- Third-quarter earnings better than expected
- Net interest margin improves slightly
- Loan losses remain limited, litigation and conduct costs subdued
- Net asset value grows
- Shares are the most highly valued among those of the big five FTSE 100 banks
“The big US banks have generally pleased investors with their third-quarter results and Lloyds has got the reporting season here in the UK off to a good start, with a pre-tax profit of £1.8 billion for the July-to-September period, 12% better than analysts had been expecting,” says AJ Bell investment director Russ Mould. “Net interest margins rose very slightly, loan losses remained subdued, as did conduct costs, and robust profits underpin the bank’s generous cash return to shareholders, whose only real concern at the moment may be the stock’s valuation, which is the highest among the big five FTSE 100 lenders on the basis of both earnings and book value.
“Pre-tax income came in almost exactly flat against the third quarter of a year ago at £1.8 billion, to handily exceed analysts’ forecasts of £1.6 billion. In the absence of any economic upset or fresh litigation and conduct concerns Lloyds is producing consistent profits, although investors will be keeping an eye on the Budget and also the Financial Conduct Authority’s investigation into discretionary commission arrangements (DCA) and their potential future impact.
Source: Company accounts
“In the latter case, the bank has already taken a £450 million provision and there could in theory be more to come, but for the moment conduct costs and loan losses remain lowly.

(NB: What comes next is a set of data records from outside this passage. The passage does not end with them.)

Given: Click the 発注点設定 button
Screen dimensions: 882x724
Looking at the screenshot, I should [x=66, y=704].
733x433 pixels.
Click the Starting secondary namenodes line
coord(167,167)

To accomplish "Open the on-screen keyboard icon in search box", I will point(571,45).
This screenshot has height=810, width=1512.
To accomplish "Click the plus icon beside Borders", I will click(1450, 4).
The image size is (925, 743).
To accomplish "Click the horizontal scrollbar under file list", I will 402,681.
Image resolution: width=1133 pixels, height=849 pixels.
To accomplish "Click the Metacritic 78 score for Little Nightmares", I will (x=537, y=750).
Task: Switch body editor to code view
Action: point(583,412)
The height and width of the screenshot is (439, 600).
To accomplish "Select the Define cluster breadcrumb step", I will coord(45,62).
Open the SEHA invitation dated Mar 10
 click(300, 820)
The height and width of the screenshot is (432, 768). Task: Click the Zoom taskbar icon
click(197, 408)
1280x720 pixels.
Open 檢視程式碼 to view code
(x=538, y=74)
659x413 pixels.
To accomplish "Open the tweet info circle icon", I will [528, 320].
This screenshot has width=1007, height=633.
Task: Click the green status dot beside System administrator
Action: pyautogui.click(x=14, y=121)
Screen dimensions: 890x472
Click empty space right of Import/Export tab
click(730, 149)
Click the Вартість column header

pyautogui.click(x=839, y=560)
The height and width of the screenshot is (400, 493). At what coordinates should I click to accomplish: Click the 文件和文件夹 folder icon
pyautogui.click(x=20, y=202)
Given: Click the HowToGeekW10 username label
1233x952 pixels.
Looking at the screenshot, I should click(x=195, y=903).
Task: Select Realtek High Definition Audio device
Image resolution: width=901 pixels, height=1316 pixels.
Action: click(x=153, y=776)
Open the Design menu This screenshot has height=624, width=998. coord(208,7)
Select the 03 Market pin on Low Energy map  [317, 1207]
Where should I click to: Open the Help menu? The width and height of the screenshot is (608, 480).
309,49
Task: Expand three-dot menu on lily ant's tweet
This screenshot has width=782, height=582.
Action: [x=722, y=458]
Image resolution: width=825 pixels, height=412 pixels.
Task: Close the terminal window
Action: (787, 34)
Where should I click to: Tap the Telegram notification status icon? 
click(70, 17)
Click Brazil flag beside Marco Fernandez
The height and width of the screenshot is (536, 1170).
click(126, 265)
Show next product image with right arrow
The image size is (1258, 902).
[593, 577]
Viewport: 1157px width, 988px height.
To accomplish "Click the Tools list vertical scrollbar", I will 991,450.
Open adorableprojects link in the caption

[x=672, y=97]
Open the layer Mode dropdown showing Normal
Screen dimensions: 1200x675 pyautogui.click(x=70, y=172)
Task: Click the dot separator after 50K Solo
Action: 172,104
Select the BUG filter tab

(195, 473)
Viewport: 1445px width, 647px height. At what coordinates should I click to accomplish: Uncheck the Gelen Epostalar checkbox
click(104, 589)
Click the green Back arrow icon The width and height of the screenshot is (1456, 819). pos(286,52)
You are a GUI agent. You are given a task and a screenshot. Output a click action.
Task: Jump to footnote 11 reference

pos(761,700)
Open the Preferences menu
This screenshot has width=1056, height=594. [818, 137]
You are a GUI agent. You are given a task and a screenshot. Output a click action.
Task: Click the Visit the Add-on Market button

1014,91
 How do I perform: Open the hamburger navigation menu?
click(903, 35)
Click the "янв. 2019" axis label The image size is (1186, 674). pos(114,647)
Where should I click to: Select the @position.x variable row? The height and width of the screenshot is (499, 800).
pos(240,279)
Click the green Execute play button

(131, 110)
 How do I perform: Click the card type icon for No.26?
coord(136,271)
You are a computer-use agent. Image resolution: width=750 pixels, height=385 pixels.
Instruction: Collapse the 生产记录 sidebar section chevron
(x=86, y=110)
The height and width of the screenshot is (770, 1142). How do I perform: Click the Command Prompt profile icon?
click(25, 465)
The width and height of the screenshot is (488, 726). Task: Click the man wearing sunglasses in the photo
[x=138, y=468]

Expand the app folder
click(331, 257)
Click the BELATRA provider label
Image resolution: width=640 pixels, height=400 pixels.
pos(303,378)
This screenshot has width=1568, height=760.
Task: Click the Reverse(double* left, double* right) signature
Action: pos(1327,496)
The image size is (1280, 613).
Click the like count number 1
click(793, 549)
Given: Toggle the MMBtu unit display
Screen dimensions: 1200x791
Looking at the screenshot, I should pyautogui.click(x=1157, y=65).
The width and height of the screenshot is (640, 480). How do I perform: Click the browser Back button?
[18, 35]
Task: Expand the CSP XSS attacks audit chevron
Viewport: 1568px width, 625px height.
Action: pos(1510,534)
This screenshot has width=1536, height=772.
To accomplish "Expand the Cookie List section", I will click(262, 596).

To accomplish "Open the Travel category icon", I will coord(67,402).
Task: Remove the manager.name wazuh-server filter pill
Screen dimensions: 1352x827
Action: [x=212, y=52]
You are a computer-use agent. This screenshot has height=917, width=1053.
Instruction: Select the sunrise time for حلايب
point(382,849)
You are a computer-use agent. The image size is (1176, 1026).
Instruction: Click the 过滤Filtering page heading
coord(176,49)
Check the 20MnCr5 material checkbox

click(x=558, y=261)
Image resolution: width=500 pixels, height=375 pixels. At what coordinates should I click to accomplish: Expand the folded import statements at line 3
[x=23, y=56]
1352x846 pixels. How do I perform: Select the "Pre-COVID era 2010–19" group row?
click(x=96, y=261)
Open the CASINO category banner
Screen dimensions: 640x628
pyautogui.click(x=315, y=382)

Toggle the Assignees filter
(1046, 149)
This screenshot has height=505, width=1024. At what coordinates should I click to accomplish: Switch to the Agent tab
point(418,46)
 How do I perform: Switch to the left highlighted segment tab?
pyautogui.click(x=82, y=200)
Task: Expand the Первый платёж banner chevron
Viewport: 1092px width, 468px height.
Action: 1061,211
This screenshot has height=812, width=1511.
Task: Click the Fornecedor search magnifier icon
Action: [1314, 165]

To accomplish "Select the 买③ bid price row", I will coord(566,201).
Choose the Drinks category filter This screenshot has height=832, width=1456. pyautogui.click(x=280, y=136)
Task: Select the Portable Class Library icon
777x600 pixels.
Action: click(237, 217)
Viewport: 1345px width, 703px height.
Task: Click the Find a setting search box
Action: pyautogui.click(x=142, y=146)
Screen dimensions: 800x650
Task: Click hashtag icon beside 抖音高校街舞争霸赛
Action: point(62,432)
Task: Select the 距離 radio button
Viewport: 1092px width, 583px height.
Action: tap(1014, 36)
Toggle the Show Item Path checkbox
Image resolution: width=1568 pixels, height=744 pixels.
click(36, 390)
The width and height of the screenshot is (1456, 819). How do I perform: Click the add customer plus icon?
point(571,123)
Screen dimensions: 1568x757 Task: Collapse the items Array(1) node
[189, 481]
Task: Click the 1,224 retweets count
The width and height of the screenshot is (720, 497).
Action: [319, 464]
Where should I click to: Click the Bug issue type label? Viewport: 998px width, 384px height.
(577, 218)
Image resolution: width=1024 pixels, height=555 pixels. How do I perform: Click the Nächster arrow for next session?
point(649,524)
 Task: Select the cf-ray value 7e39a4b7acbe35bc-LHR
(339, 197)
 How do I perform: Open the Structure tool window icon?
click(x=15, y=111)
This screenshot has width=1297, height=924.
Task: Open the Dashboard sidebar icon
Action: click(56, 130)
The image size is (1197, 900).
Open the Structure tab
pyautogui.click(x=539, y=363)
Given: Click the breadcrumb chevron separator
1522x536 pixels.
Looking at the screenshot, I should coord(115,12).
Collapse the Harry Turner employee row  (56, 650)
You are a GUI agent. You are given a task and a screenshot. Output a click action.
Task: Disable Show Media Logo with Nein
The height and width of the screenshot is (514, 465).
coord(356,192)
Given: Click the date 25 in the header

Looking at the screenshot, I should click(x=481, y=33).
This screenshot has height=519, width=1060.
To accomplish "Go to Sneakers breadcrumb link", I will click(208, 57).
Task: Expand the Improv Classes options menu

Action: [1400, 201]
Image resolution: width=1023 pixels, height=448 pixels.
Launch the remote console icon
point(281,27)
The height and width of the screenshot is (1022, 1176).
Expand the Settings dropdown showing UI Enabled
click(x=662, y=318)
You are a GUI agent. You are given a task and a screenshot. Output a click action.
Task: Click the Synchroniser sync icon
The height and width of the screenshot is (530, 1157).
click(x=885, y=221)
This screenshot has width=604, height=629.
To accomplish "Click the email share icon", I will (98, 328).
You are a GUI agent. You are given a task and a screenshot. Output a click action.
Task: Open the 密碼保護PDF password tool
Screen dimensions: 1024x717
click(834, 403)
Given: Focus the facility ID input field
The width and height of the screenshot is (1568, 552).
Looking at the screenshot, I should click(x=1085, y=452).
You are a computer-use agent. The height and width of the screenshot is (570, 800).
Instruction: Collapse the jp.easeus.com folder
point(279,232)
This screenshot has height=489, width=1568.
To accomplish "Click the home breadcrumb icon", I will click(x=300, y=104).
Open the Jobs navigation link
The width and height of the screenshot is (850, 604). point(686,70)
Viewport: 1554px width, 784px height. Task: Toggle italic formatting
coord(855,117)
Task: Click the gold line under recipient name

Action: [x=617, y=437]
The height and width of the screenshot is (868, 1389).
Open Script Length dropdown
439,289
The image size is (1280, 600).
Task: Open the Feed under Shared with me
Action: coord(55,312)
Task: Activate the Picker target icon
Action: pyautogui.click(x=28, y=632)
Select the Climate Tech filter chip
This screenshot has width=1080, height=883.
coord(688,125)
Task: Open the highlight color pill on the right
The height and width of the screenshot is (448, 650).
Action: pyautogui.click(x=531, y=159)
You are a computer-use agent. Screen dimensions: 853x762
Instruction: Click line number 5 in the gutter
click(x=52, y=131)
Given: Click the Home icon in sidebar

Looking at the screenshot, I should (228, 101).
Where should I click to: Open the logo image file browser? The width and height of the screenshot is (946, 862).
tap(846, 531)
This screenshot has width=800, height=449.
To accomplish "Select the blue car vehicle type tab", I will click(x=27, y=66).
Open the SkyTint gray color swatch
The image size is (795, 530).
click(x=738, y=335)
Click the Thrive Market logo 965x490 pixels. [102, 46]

“Net interest income and net interest margins are stabilising, to provide further support for profits, although the trajectory of the Bank of England base rate and bond yields could have a say here, even allowing for Lloyds’ use of hedges to mitigate the impact of lower headline borrowing costs.
“Net interest income came in at £3.1 billion and net interest margin at 2.95%, slightly higher than in the second quarter.
Source: Company accounts
“Both figures were well down from their respective peaks of £4.4 billion and 3.22% in the fourth quarter of 2022 and analysts do not expect much by way of profit growth, thanks to the apparent downward trend for interest rates, competition between established and challenger lenders, regulatory pressure and lingering concerns over the trajectory of the UK economy – loan and deposit growth remains limited, after all.
Source: Company accounts
“Despite the better-than-expected outcome for the third quarter, chief executive Charlie Nunn is not upgrading profit expectations for the year and analysts continue to expect lower profits in 2024 before a modest rebound in 2025.
“However, next year’s advance will not return the headline pre-tax income number to the record level seen in 2023 and that could cap the shares’ upside potential, at least in the near-term, especially as they trade on the highest prospective multiple of earnings of any of the FTSE 100 banks and come on a near 20% premium to their latest tangible net asset, or book, value per share figure of 52.9p.
Source: Company accounts, Marketscreener, consensus analysts’ forecasts. Price/NAV based upon last historic published number (Q3 2024 for Lloyds, Q2 for the others).
“The good news, at least, is that net asset value per share grew again in the third quarter (although progress over the past five years has been negligible).
Source: Company accounts
“In addition, the shares could continue to draw support from the company’s dividend and share buyback plans. If analysts’ consensus forecasts of a dividend just above 3p per share for 2024 are correct, then the payment would be worth around £1.9 billion.
Source: Company accounts, Marketscreener, consensus analysts’ forecasts.
“The bank is also running a £2 billion share buyback this year, to take total cash returns to £3.9 billion, or more than 10% of its current stock market valuation.”